Port of Spain, Trinidad and Tobago

Reference work entry


Port of Spain, the capital of Trinidad and Tobago, is one of the prime ports of the West Indies. The city is on Trinidad’s west coast on the Gulf of Paria that separates the island from Venezuela. Port of Spain has a geometric pattern with squares and parks. Not dependent on tourism, the city has a diversified industry and is the financial capital of the Eastern Caribbean.

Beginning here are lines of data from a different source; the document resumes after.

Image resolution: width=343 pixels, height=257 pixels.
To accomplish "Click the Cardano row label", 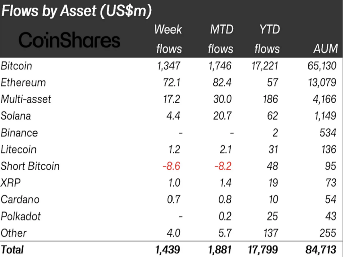I will [20, 199].
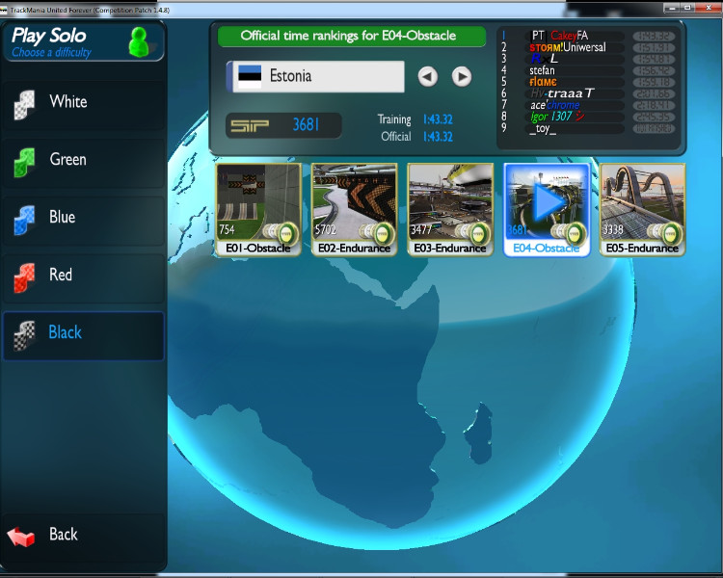Go to previous region with left arrow
The width and height of the screenshot is (723, 578).
point(428,76)
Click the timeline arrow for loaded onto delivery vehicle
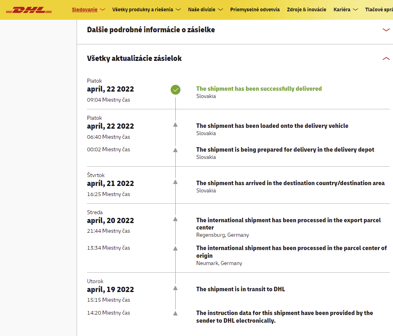 point(175,125)
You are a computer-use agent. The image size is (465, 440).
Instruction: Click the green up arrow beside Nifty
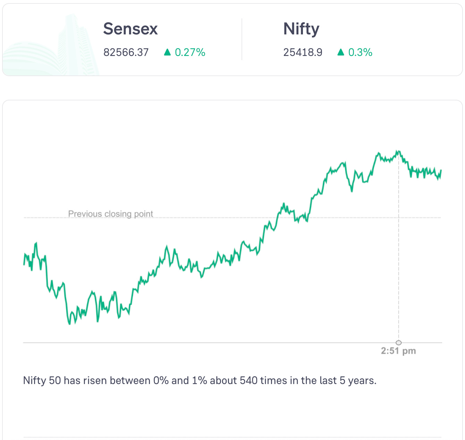pyautogui.click(x=341, y=52)
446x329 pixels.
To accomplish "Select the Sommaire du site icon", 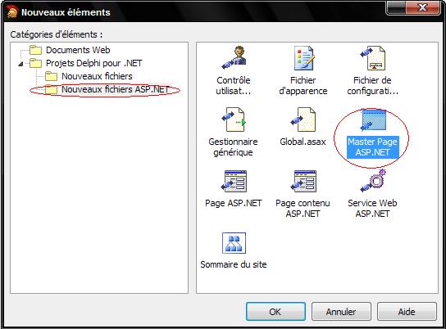I will pos(234,243).
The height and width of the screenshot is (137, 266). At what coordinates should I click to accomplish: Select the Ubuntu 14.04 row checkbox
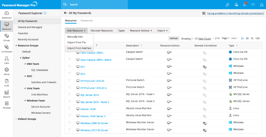point(70,109)
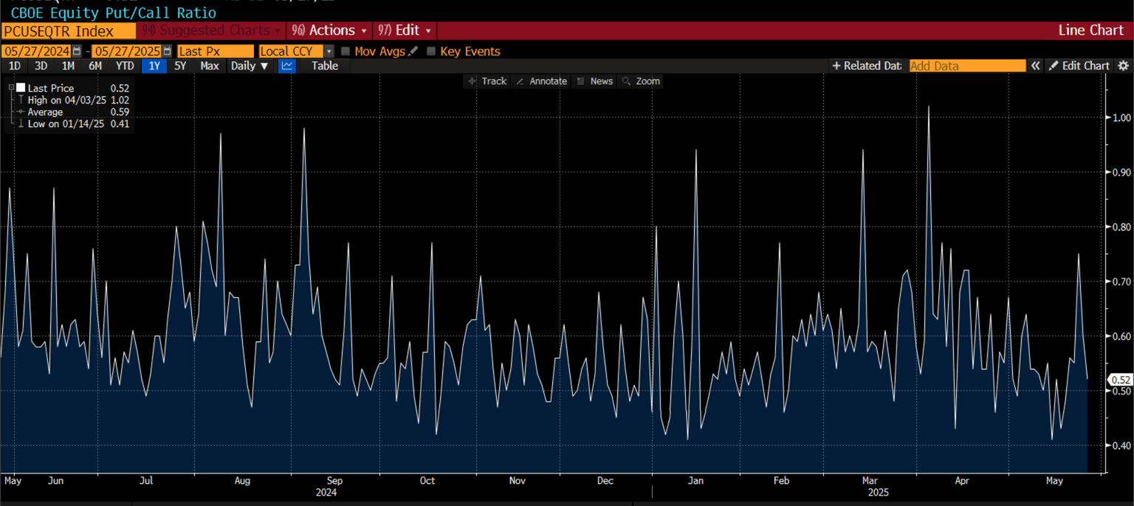Click the Related Data button

pos(867,66)
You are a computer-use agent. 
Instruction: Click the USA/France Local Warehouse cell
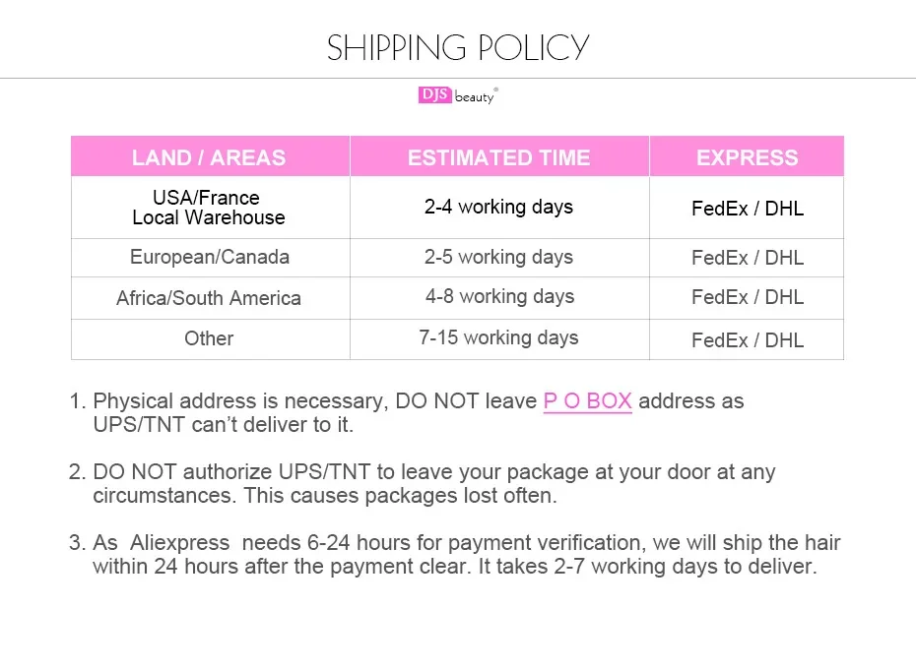(209, 208)
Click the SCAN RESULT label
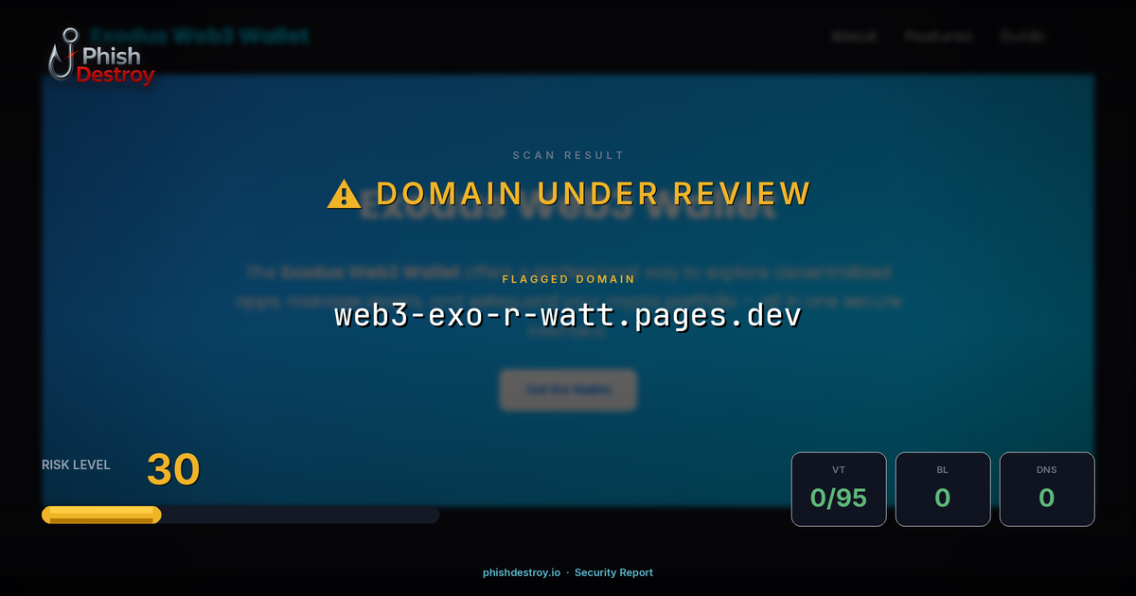1136x596 pixels. point(568,155)
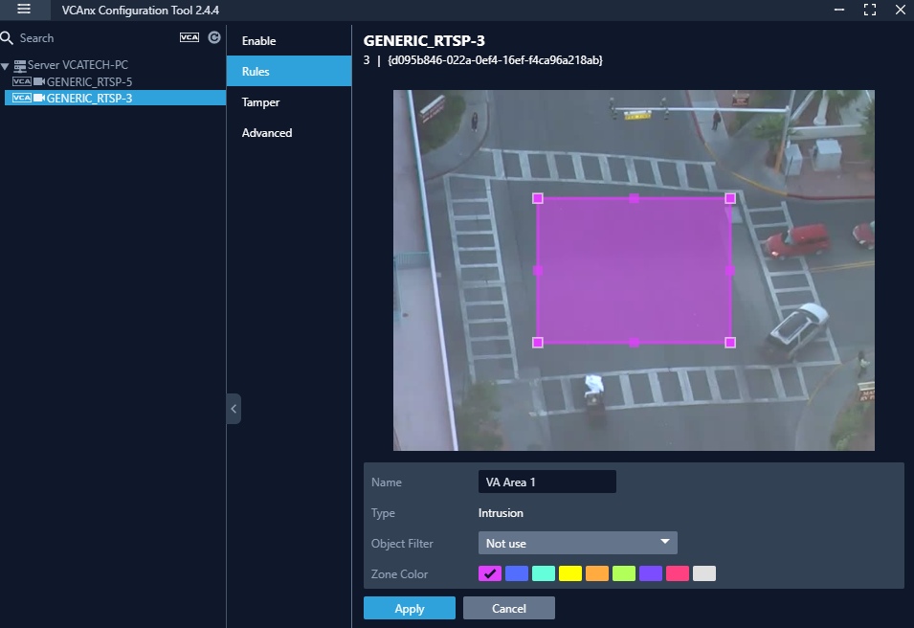Click the camera icon of GENERIC_RTSP-5

coord(39,81)
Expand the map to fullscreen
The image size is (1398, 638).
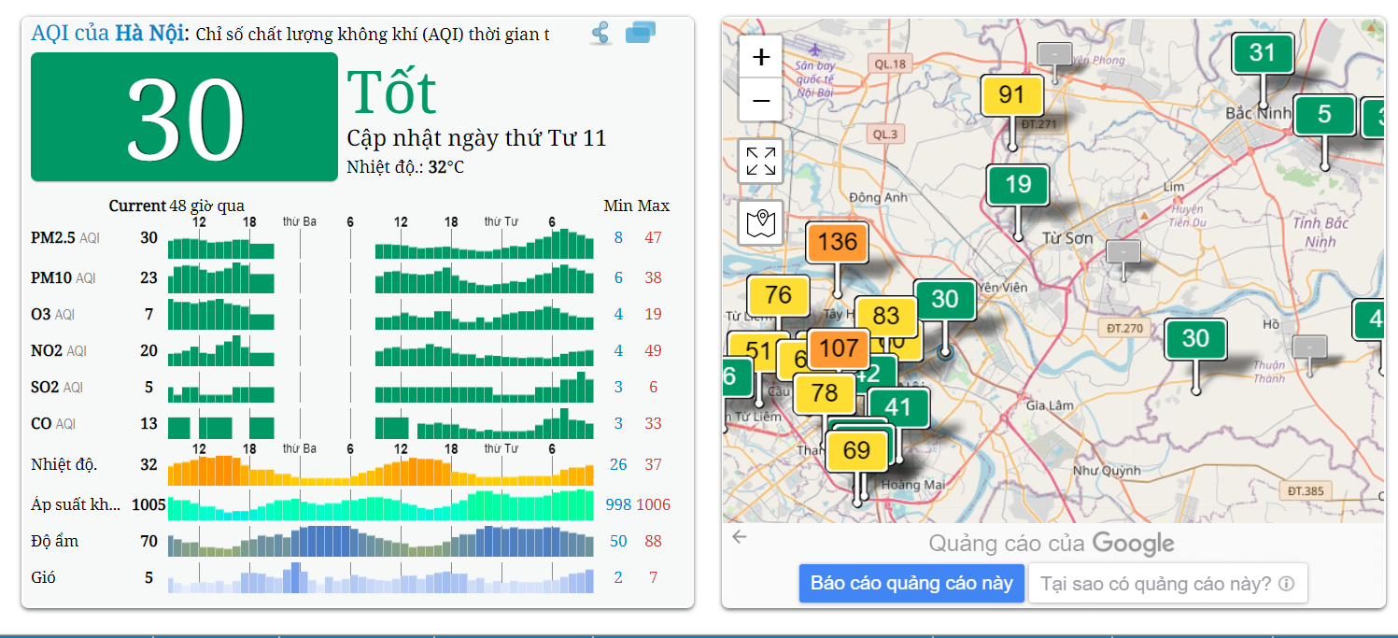point(761,161)
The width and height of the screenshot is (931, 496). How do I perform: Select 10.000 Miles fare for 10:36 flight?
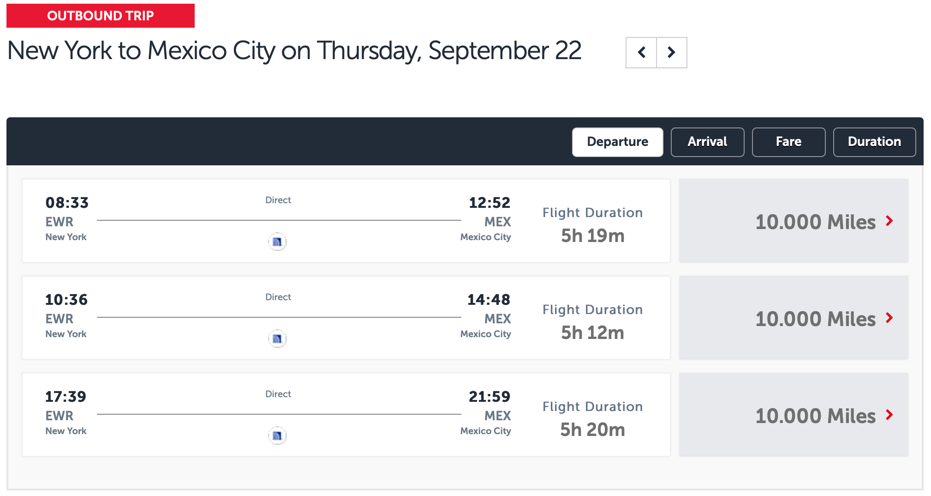point(815,319)
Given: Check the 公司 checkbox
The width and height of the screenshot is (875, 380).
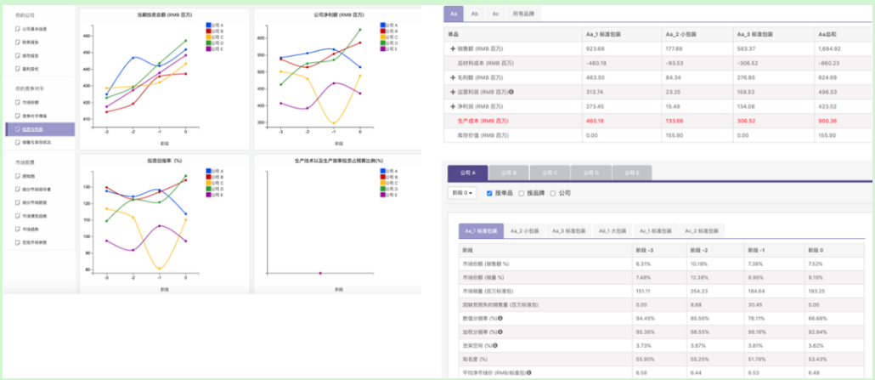Looking at the screenshot, I should click(552, 193).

The town was first visited by Columbus in 1498. Originally a fishing village named Conquerabia by the native Indians, it was renamed Puerta de Espana (Port of Spain) by the Spaniards. In 1757 it replaced St Joseph as capital. By 1784 Port of Spain had become an important town with flourishing trade and commerce. In 1808, most of the town was destroyed by fire. The 1840s saw the liberation of African slaves on the island and their migration from the sugar plantations to the urban area. The city was the capital of the Federation of the West Indies from 1958–62.

Modern City

The chief airport of the Caribbean, Piarco International Airport, is east of the city. Educational institutions include Fatima College, St Mary’s College and one of the campuses of the University of the West Indies. Petroleum products, rum and sugar are among the chief exports. Other exports include beer, margarine and oils, cigarettes, plastics and building materials. Port of Spain has sawmills, textile mills and citrus canneries. Angostura Bitters, known worldwide, is produced only in Port of Spain. The capital is also famous for steel pan instruments and calypso music.

Places of Interest

Nineteenth century colonial buildings and hotels are geared towards business travellers. With its mix of ethnic groups the city has a diversified character. The centre of the old city, Woodward Square, is surrounded by Whitehall (the prime minister’s office), the palace of the Roman Catholic archbishop, Knowsley House (government ministries’ offices) and the Red House (neo-Renaissance building from 1906). There are Hindu temples and Muslim mosques in the city. Queen’s Park Savannah, once part of a sugar plantation, is a public park with a race track. Next to it is the Magnificent Seven (a line of seven colonial buildings) including Stollmeyer’s Castle, built to resemble a Scottish castle. Celebrations and festivals include the Carnival, the Hosay festival (Muslim religious festival) and the Hindu festival of Lights. Names of public places and streets reflect the city’s links with various cultures, such as Lapeyrouse House, Calcutta Street and King George V Park.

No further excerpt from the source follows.